§ **WHAT THE TASK ASKS**
Read the lines below. Copy out any that hold the string "item".

§ **GIVEN RECORDS**

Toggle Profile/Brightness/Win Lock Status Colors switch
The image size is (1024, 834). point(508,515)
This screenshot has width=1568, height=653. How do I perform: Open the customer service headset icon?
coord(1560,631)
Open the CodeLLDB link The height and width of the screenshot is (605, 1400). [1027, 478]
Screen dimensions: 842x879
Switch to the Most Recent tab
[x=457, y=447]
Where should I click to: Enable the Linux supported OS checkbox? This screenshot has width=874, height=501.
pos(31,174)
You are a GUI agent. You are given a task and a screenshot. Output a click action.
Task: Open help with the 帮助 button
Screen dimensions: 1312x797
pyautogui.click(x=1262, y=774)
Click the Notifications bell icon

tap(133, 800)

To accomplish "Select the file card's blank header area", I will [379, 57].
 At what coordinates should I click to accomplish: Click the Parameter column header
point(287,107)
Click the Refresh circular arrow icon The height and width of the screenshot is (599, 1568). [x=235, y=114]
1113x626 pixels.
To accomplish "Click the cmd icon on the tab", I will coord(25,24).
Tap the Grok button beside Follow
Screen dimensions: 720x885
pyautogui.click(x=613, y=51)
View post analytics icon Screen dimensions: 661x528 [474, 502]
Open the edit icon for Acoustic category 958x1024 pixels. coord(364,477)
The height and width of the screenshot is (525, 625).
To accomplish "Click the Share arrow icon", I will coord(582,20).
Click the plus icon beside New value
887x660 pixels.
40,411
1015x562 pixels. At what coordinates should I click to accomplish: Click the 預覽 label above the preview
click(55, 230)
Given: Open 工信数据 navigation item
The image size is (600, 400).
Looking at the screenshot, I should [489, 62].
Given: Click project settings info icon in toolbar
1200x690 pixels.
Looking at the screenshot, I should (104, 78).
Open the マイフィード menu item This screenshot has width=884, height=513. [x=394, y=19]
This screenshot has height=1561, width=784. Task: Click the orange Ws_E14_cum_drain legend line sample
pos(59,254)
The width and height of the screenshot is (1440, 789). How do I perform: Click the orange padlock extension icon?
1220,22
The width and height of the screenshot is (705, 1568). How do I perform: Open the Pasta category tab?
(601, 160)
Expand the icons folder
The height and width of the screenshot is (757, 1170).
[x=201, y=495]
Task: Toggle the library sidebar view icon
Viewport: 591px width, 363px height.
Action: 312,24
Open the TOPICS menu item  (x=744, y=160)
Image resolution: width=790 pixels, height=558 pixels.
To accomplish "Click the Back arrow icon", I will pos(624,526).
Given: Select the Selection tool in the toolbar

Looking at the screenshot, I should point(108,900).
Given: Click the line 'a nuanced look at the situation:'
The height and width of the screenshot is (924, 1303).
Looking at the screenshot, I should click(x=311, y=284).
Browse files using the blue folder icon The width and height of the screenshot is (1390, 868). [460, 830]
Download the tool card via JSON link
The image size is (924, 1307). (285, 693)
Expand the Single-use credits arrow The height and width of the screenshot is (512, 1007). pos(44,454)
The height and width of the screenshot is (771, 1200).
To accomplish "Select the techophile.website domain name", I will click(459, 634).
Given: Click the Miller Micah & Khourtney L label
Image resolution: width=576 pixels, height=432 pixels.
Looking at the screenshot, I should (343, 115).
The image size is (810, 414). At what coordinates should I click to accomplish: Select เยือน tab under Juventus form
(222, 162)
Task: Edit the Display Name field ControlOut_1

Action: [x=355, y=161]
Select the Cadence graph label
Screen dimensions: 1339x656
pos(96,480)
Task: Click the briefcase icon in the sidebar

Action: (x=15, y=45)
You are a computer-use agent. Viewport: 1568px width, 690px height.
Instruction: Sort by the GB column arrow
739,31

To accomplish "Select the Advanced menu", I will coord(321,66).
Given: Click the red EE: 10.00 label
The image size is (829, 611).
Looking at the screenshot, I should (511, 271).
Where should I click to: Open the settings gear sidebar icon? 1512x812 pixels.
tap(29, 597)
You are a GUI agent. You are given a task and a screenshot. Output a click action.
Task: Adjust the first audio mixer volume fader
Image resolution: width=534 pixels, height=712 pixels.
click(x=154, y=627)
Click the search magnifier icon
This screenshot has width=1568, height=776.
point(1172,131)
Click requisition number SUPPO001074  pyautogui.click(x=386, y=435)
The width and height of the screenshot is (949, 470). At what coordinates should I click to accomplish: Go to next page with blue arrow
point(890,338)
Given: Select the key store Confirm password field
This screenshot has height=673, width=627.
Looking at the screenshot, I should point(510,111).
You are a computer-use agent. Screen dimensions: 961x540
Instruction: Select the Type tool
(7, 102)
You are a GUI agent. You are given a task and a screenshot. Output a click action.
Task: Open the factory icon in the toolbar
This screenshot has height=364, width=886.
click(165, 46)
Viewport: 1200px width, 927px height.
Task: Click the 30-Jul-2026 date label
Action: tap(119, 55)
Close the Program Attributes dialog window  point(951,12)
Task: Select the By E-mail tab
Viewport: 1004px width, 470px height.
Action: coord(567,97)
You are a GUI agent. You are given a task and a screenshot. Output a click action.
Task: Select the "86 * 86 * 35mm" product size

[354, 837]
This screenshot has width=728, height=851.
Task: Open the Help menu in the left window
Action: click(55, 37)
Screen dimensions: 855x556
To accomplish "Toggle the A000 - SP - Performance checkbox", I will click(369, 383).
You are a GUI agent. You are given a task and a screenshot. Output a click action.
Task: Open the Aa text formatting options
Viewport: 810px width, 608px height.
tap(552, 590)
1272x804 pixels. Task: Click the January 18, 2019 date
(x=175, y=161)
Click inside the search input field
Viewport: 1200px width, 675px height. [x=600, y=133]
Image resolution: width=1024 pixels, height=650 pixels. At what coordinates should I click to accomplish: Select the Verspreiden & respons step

§ **EXERCISE RESULT**
Given: Open 工信数据 navigation item
Open the マイフィード menu item This screenshot has width=884, height=513. [x=394, y=19]
Open the TOPICS menu item  (x=744, y=160)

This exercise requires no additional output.